What is being asked » Among the entries below, find all lines that include "first" and copy them.

[Pixel coordinate grounding data]
════════════════
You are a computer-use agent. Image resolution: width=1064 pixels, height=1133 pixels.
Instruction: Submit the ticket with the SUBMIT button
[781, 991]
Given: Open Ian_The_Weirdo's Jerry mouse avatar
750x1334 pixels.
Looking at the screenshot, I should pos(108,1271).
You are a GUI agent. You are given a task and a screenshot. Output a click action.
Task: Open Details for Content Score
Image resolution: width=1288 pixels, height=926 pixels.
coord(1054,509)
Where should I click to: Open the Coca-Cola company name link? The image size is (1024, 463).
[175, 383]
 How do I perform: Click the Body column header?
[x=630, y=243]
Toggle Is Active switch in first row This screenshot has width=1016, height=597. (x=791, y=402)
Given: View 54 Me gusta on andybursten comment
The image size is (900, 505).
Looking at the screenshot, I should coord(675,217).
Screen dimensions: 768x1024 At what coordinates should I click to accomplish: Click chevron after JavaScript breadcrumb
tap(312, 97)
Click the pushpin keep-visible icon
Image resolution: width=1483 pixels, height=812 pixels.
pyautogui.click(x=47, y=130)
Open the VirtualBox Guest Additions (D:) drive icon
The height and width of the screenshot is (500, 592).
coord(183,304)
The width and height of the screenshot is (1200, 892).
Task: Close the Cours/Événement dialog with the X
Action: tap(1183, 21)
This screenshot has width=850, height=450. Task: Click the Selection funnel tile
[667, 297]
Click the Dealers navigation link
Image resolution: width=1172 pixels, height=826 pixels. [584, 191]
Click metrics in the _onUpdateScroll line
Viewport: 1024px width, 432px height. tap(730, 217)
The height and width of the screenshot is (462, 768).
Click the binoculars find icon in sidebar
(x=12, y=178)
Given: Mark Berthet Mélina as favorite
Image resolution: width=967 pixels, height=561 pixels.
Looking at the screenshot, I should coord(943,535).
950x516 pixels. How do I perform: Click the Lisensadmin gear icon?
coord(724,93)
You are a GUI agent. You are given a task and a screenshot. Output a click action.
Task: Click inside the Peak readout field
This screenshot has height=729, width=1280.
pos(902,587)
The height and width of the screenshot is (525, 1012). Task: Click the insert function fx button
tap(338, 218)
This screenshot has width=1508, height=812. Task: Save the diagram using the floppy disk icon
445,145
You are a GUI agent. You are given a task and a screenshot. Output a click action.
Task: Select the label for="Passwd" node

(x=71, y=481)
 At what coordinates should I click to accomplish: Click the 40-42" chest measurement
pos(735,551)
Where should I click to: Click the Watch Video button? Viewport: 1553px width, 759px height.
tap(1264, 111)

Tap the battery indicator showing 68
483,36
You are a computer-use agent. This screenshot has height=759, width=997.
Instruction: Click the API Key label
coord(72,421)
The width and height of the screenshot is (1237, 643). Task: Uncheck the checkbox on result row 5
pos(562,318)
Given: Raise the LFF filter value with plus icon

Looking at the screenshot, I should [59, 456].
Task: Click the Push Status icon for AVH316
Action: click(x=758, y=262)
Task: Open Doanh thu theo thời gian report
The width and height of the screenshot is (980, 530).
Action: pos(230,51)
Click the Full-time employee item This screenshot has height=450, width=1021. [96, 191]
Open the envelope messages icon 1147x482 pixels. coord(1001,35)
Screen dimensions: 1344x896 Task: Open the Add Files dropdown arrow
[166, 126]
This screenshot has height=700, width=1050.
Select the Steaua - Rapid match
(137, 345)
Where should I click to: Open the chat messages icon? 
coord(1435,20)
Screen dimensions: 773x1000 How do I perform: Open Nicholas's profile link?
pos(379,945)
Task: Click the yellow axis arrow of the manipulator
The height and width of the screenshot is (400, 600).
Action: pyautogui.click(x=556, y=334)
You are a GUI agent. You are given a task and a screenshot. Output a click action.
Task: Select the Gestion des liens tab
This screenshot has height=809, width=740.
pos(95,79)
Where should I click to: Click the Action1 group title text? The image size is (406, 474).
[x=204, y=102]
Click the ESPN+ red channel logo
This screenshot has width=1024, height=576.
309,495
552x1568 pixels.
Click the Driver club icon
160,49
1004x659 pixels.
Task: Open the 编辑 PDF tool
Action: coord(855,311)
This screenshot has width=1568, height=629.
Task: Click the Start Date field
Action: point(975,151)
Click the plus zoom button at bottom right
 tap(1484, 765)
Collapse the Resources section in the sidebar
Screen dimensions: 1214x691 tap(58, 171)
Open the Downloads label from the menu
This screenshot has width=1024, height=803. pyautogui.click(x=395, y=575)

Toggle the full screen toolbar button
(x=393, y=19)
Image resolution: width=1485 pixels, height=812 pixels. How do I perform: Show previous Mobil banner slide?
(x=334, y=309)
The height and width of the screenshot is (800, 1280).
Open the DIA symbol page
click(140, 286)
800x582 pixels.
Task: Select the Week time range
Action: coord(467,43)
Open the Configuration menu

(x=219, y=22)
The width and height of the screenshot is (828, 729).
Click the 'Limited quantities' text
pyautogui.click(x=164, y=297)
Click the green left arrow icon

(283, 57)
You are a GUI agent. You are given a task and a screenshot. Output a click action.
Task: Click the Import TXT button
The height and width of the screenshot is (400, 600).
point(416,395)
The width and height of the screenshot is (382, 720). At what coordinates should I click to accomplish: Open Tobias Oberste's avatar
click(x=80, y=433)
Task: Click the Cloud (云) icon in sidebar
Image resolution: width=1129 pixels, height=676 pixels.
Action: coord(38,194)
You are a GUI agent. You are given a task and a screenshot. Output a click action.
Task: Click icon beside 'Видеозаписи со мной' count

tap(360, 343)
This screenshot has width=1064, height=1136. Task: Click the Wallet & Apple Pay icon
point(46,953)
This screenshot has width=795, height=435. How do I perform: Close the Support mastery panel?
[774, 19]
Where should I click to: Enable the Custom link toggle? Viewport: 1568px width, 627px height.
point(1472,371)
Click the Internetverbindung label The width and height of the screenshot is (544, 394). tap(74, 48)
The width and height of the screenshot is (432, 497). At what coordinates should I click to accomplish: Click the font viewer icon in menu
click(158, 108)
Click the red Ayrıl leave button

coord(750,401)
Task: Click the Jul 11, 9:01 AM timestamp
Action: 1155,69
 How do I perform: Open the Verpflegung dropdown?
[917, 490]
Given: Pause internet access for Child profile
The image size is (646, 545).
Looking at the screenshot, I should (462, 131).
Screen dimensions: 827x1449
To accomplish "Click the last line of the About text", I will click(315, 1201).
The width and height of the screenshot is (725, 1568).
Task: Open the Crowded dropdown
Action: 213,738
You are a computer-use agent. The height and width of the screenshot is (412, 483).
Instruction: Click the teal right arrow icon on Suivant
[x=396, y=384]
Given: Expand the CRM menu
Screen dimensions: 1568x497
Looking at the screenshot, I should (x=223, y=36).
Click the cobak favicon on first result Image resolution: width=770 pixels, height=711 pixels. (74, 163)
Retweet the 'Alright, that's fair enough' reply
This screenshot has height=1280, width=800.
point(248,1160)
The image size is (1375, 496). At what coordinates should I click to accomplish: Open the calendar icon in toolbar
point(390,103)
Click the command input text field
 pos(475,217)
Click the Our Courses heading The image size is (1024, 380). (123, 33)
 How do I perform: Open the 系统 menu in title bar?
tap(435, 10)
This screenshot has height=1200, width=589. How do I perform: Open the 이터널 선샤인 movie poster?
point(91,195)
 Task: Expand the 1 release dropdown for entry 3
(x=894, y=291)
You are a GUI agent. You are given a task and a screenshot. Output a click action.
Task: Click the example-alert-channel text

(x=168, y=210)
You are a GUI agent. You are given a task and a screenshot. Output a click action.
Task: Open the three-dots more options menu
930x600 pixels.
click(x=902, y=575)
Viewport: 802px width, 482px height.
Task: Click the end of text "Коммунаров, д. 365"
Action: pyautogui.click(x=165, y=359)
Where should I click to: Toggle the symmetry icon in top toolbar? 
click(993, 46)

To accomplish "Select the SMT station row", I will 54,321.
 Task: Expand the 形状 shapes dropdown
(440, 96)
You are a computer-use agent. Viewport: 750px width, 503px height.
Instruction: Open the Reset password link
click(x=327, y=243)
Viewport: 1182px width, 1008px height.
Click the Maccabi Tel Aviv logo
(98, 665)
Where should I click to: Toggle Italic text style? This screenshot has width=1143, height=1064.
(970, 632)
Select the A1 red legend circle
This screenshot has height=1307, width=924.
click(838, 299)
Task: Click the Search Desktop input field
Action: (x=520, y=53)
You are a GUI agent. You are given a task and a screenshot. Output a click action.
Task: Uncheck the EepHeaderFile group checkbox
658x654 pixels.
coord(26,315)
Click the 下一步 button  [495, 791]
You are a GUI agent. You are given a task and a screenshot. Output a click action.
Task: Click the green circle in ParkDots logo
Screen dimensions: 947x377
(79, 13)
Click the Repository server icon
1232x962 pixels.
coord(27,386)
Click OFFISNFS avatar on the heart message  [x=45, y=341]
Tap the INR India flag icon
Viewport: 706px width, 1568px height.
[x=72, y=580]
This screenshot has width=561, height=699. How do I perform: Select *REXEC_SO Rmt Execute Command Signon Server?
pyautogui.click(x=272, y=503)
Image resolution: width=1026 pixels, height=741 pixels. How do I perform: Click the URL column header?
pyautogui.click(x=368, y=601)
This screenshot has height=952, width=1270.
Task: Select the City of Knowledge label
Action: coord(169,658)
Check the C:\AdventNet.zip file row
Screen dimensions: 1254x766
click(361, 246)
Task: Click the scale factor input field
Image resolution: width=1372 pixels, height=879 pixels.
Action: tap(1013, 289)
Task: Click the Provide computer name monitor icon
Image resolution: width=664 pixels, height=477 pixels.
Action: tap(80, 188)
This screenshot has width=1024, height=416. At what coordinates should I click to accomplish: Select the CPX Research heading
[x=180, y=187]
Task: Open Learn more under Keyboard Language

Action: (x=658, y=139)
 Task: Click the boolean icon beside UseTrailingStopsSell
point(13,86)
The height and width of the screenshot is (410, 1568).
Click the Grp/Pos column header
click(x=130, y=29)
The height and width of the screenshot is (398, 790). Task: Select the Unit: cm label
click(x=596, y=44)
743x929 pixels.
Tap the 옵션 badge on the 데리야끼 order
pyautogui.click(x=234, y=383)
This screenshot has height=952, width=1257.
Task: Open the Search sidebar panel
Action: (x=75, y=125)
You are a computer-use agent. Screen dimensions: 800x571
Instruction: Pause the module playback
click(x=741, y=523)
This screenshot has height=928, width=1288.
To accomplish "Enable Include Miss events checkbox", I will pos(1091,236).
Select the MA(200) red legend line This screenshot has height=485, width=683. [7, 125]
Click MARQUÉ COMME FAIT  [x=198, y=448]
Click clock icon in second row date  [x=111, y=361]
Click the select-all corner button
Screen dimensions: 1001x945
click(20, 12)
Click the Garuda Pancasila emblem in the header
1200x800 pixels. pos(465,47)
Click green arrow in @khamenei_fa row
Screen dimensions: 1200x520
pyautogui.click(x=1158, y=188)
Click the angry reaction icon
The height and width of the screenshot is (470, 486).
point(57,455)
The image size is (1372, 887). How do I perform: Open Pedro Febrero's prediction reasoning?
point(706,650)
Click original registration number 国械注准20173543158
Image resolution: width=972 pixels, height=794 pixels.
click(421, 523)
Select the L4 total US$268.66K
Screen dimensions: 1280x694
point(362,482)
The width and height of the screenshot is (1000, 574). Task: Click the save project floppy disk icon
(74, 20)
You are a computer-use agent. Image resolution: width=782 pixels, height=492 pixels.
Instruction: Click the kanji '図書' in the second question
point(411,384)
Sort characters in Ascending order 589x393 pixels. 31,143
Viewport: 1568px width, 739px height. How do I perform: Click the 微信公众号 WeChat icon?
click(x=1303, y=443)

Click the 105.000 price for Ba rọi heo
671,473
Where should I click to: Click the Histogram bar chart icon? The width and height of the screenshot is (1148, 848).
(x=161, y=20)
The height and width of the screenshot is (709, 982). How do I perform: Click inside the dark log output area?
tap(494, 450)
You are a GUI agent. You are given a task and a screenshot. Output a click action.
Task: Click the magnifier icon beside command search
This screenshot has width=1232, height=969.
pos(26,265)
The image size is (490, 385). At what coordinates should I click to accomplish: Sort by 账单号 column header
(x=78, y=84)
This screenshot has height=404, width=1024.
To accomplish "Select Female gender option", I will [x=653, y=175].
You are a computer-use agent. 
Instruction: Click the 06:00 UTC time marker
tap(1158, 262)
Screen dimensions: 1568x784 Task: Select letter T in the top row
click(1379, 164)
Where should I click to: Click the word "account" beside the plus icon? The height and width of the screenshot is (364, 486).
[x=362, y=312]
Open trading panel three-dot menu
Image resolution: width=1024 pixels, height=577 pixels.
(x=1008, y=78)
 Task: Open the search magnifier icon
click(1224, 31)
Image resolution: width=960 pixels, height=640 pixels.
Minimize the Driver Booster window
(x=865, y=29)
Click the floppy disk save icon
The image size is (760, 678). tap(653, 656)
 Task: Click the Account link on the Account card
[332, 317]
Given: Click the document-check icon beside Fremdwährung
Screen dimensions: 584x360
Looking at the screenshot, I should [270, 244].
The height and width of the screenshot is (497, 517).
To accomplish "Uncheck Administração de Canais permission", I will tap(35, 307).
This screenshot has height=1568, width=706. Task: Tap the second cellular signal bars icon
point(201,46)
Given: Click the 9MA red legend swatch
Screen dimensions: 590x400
════════════════
Your response »
Toggle Is Active switch in first row This screenshot has width=1016, height=597. (x=791, y=402)
Click the cobak favicon on first result Image resolution: width=770 pixels, height=711 pixels. (74, 163)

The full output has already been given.